At a young age (I was born many years after the visit), I remembered looking at a happy couple on a wall. A picture of a man and a woman on a small plate, dangling precariously by a worn ribbon that was looped through holes on the plate itself (and hanging on one of those old-fashioned hooks reminiscent of the late 1970s). Prior to asking Molly (my grandmother) who this couple were, I always assumed them to be a relative of ours as they were given pride of place on a wall near a picture of the Sacred Heart (later it was replaced by one of the newer ones with a perpetual red- candle-light-flickering). In hindsight now, I realise that this scene was probably replicated all over Ireland and that just about every household in Ireland gave such commemorative items pride of place on walls and in display cupboards in 1963. Following the assassination, such plates etc became almost religiously important and at least in my area, pictures of President Kennedy hung alongside religious images and statuettes. I remember asking Molly, who were they?
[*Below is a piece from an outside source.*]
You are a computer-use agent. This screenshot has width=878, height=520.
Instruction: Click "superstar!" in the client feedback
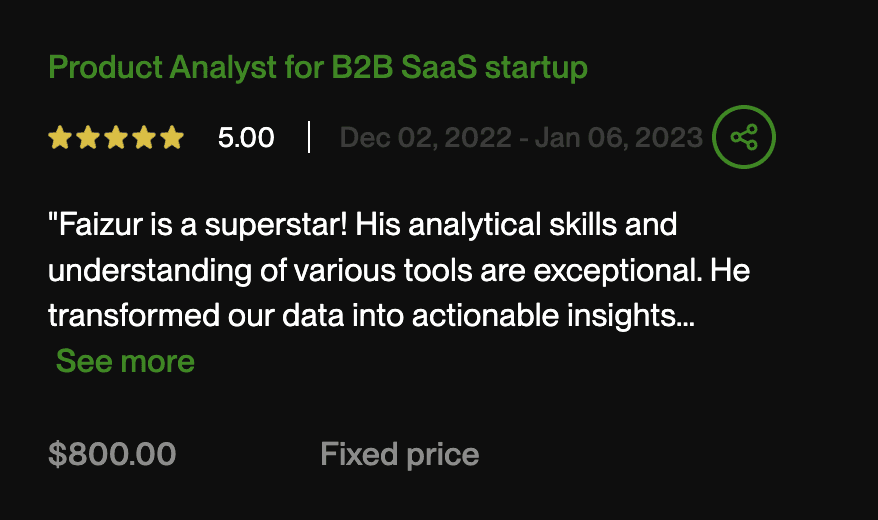tap(276, 226)
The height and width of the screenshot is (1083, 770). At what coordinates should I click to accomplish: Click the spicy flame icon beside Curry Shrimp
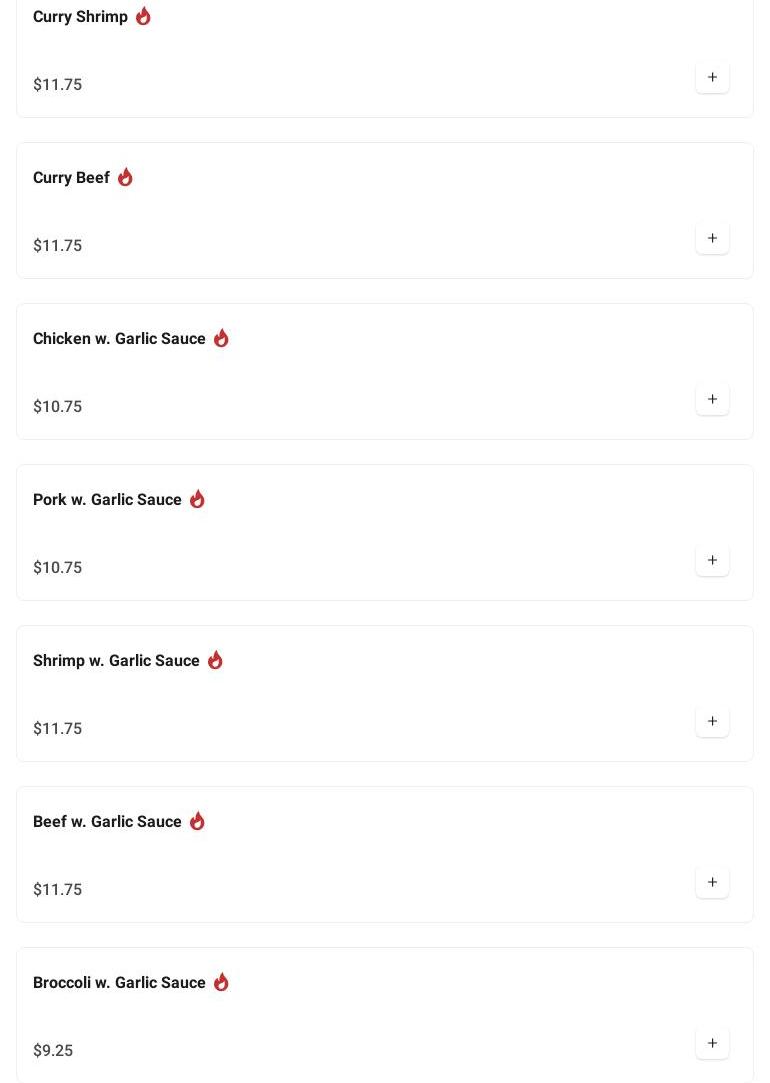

Her answer was simple- this good man was assassinated a few months after his visit to Ireland and therefore it was almost a form of prayer and memorialisation to position it near the Sacred Heart picture. She mentioned something along the lines that it was almost like a type of mourning as the people realised, he would not be coming back again to visit the land of his ancestors. I now wonder was this the start of that special relationship with America, that an American President chose to follow up on his ancestry and for once emigration and one’s children emigrating was not foremost on every Irish Mother’s mind. Did it bring the Irish Mammy somewhat closer to that place where her children now lived? Was Kennedy coming back to his roots -symbolic and did it herald the birth of a new modern identity for Ireland? Did it give hope that emigrants might possibly be able to return home one day?
To this day I can still visualise the ceramic commemorative plate on a green painted wall. I had completely forgotten about the little plate, but then memories of a childhood house and Molly came flooding in… again. While mulling over this blog in my mind, I decided to google and see if I could locate a similar plate and luckily, I found an image of the said vintage plate complete with the history of it and manufacturers details. This particular plate was manufactured in Japan.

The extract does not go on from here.